Del Aconcagua al Turquino por los Cinco

Una expedición que asumió como propia las voces de los cinco luchadores antiterroristas cubanos, fue un sueño que se materializó y puso en lo más alto de Cuba el reclamo de solidaridad ante la injusticia. Cinco testigos del acontecimiento narran sus vivencias para JR

Autores:

Miguel Fernández Martínez
Sailí Domínguez
Dayán García La O
Alain Valdés Sierra
Elaine Díaz Rodríguez

I

Expedicionarios del amor

Subir al Turquino siempre constituye un reto, donde la fatiga pugna en cada minuto con la fuerza de los músculos, y la sed se hace intensa mientras más empinada es la cuesta, en ese andar de casi 20 kilómetros de senderos que parecen interminables.

Llegar al techo de Cuba deviene una meta que eleva y fortalece el espíritu, en esos momentos en que se necesita aferrarse a las ideas, por encima de las calamidades y las injusticias.

Un día de enero llegó la noticia de que Aldo y Alcides Bonavitta, junto a Santiago Vega, oriundos de la provincia argentina de Neuquén, habían escalado el Aconcagua, a 6 962 metros sobre el nivel del mar, para sorprender al mundo desplegando una bandera que rezaba: «Obama, libera ya a los Cinco Héroes cubanos».

La emoción que genera la solidaridad se convirtió en contagio y nació la idea de continuar el gesto, en la altura geográfica más próxima y representativa de nuestra rebeldía. El Turquino imponente, en el corazón de la Sierra Maestra, ofrecía su pico entre nubes para repetir el reclamo de justicia.

Del Aconcagua al Turquino fue mucho más que un proyecto, porque desde el principio fue un sueño que se materializó en dos veintenas de brigadistas que se estrecharon en eterno abrazo.

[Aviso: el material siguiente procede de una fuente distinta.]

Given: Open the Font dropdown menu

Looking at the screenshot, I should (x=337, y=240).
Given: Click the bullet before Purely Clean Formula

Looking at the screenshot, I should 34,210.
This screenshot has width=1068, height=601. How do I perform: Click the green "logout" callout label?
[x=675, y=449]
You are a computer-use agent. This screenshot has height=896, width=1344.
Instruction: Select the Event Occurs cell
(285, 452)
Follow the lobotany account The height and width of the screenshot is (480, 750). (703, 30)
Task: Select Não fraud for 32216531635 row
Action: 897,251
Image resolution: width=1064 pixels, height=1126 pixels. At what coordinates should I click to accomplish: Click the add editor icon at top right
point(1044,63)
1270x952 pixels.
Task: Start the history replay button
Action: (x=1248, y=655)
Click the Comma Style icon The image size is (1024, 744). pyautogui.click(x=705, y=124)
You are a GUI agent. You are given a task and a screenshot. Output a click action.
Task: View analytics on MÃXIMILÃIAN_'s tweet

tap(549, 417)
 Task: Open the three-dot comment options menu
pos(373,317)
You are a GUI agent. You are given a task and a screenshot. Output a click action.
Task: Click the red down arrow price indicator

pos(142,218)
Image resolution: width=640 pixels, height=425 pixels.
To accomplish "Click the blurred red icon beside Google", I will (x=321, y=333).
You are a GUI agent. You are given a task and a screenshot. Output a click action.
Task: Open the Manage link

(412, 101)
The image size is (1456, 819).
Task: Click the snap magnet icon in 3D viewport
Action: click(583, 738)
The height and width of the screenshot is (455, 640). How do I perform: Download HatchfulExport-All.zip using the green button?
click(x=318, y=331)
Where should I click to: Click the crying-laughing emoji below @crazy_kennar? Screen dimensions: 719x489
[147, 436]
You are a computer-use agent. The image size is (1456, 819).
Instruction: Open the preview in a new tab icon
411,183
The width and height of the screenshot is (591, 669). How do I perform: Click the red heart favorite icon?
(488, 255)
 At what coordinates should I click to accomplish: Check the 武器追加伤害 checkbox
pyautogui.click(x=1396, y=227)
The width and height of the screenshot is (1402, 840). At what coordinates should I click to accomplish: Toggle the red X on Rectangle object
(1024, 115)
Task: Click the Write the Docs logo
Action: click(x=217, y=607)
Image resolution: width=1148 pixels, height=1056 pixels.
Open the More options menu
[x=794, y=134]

Seis periodistas y dos fotorreporteros de la Agencia de Información Nacional, sumados a funcionarios del Ministerio de Relaciones Exteriores, y a estudiantes del Instituto Superior de Relaciones Internacionales Raúl Roa García, dieron vida a un contingente que temprano se nutrió de amor.

Estaban presentes, además, en la primera fila de la gesta, la saga heroica de los Cinco Héroes injustamente encerrados en las mazmorras del Imperio. Dos hijas, un hermano y un sobrino de Ramón Labañino, junto a la hermana de Fernando González, quienes asumieron como propia las voces de los compatriotas que guardan prisión.

La caravana se abrió paso por las carreteras cubanas, y en cada parada, el abrazo alentador presente. Desde Camagüey comenzaron las muestras de apoyo, hasta llegar a Holguín, que se convirtió en la primera tribuna del trayecto, y en el principal contacto con la historia.

Birán abrió sus puertas a la caravana, y en esa tierra oriental donde Fidel y Raúl vieron por primera vez la luz de la vida, los jóvenes respiraron hidalguía y coraje para reafirmar su propósito.

La provincia de Granma, guerrillera siempre, ofreció sus senderos marcados por la bravura de sus hijos, y los jóvenes brigadistas conocieron al Capitán Descalzo, en Buey Arriba, y sintieron de cerca la invencibilidad moral del Che Guevara en su comandancia de La Otilia.

El Turquino abrazó a la caravana, desde el Alto del Naranjo, pasando por la aguada de Joaquín, hasta llegar a la cumbre, en medio de un mar de nubes que se desplegaron respetuosas, para que los miembros del Buró Nacional de la Unión de Jóvenes Comunistas impusieran en el pecho de los familiares de Ramón, René, Antonio, Fernando y Gerardo, las credenciales que confirman a estos Cinco Héroes, como delegados de Honor al lX Congreso de la juventud cubana.

Pedirle al mundo solidaridad con los antiterroristas presos en cárceles norteamericanas era el objetivo principal de esta marcha, que reclamó que otros jóvenes, en diferentes lugares del orbe, escalen a sus puntos más altos con igual propósito.

II

Yo también quiero subir al turquino...

Desde las primeras horas de la madrugada del pasado 10 de marzo, recorrió la Isla la noticia de la partida de la brigada Del Aconcagua al Turquino, que escalaría la cima de Cuba para reclamar la liberación de los Cinco cubanos antiterroristas presos injustamente en Estados Unidos.

¿Quién nos sigue? Fue una de las primeras invitaciones de los miembros del grupo, y hasta en Vietnam encontramos seguidores, como el colega Charly Morales, quien a viva voz clamaba «¡Yo quiero ir!».

El viaje de la caravana se robó la atención de muchos que añoraron sumarse y siguieron el rastro mediante las noticias, las llamadas telefónicas y los mensajes de aliento enviados desde Finlandia, Venezuela, Argentina y otras naciones del mundo.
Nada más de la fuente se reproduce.